- EXERCISE PROMPT -
Rewrite the records below with every instance of "Select" replaced by "Choose", keeping everything else unchanged and leaving out the pictures.

------ RECORDS SHOWN

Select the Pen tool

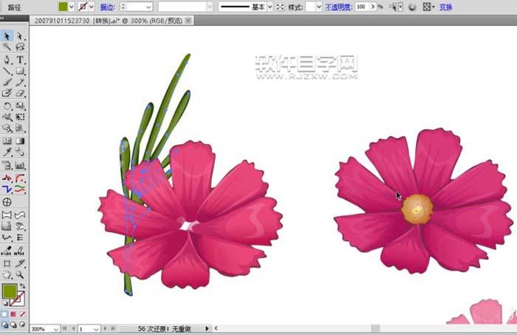point(7,59)
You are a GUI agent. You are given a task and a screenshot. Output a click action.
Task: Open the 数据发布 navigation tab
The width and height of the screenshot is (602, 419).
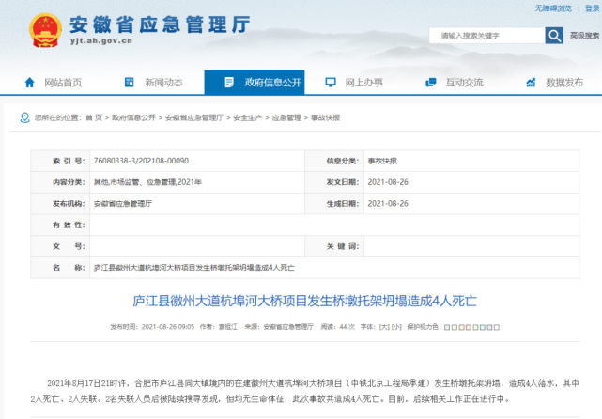pyautogui.click(x=554, y=82)
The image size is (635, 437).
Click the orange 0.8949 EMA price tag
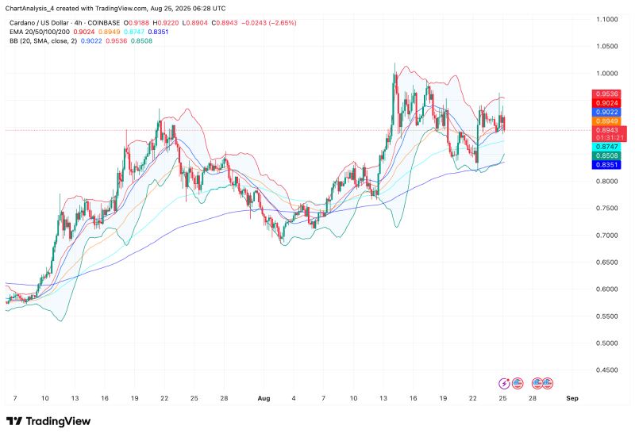[609, 121]
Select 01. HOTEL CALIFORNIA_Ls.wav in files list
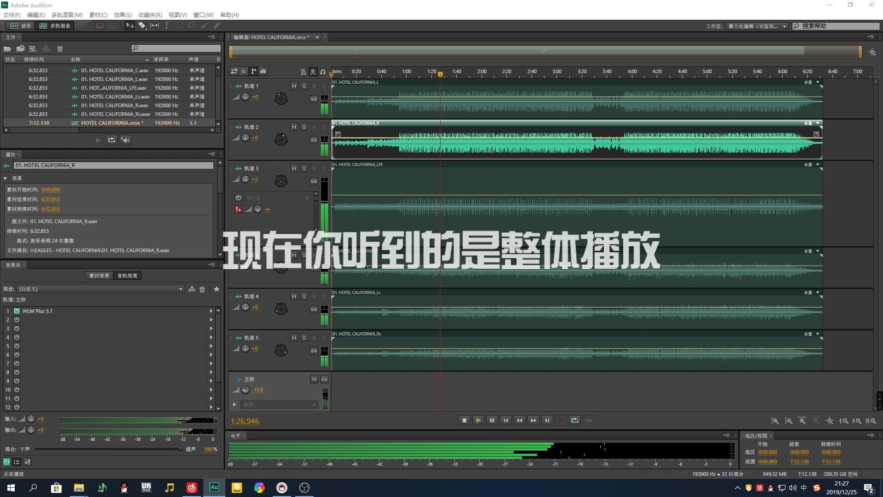Viewport: 883px width, 497px height. pyautogui.click(x=115, y=97)

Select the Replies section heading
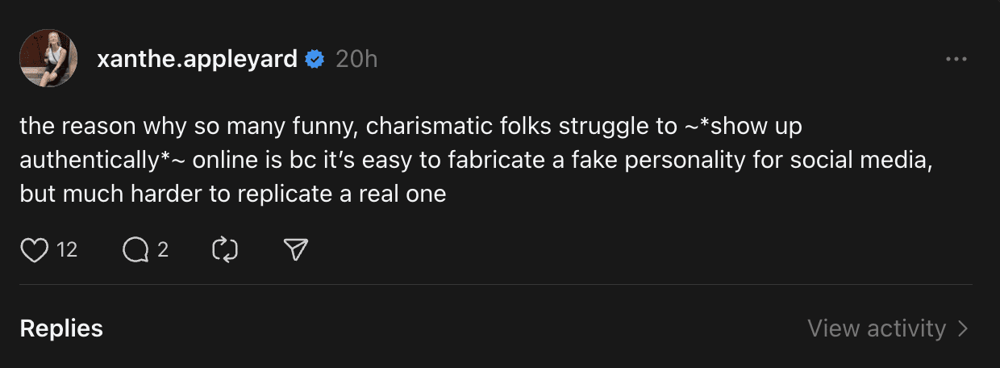coord(61,328)
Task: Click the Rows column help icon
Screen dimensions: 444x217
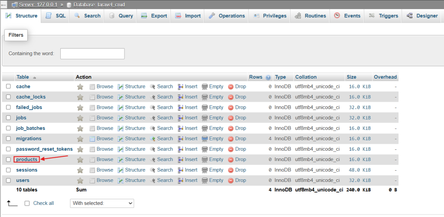Action: (x=268, y=77)
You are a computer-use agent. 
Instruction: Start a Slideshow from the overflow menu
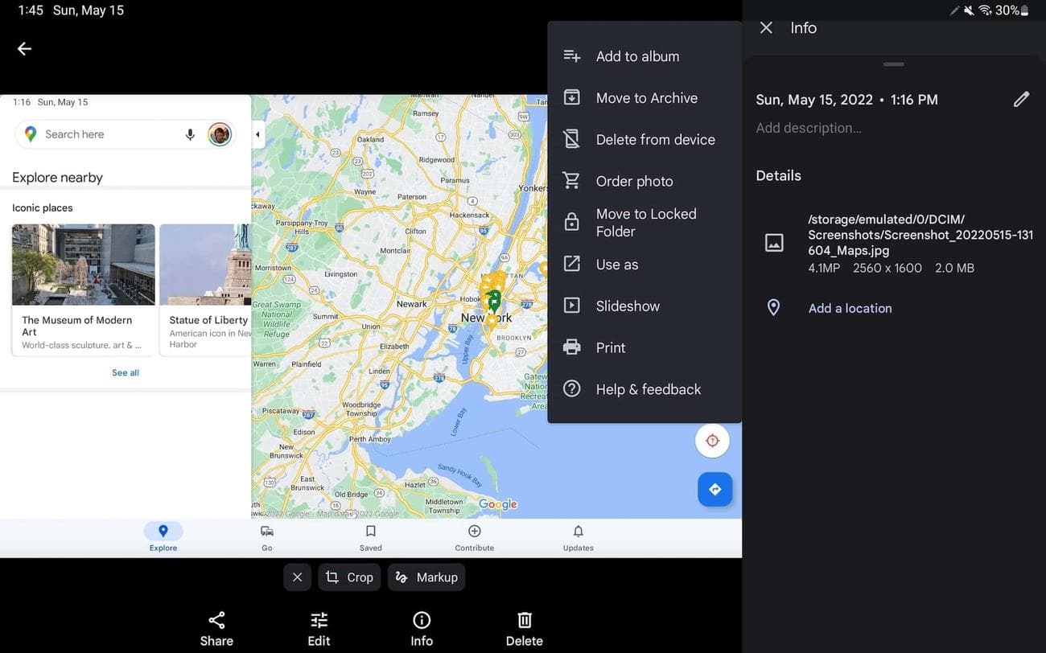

------------

- CORRECT OUTPUT -
Choose the Pen tool

point(7,59)
You are a GUI agent. You are given a task and a screenshot. Output a click action.
Task: Open the 数据发布 navigation tab
The width and height of the screenshot is (602, 419).
pyautogui.click(x=554, y=82)
The image size is (635, 437).
Click the orange 0.8949 EMA price tag
[609, 121]
Choose 01. HOTEL CALIFORNIA_Ls.wav in files list
Viewport: 883px width, 497px height. pyautogui.click(x=115, y=97)

Choose the Replies section heading
coord(61,328)
Task: Click the Rows column help icon
Screen dimensions: 444x217
Action: (x=268, y=77)
You are a computer-use agent. 
Instruction: Start a Slideshow from the overflow menu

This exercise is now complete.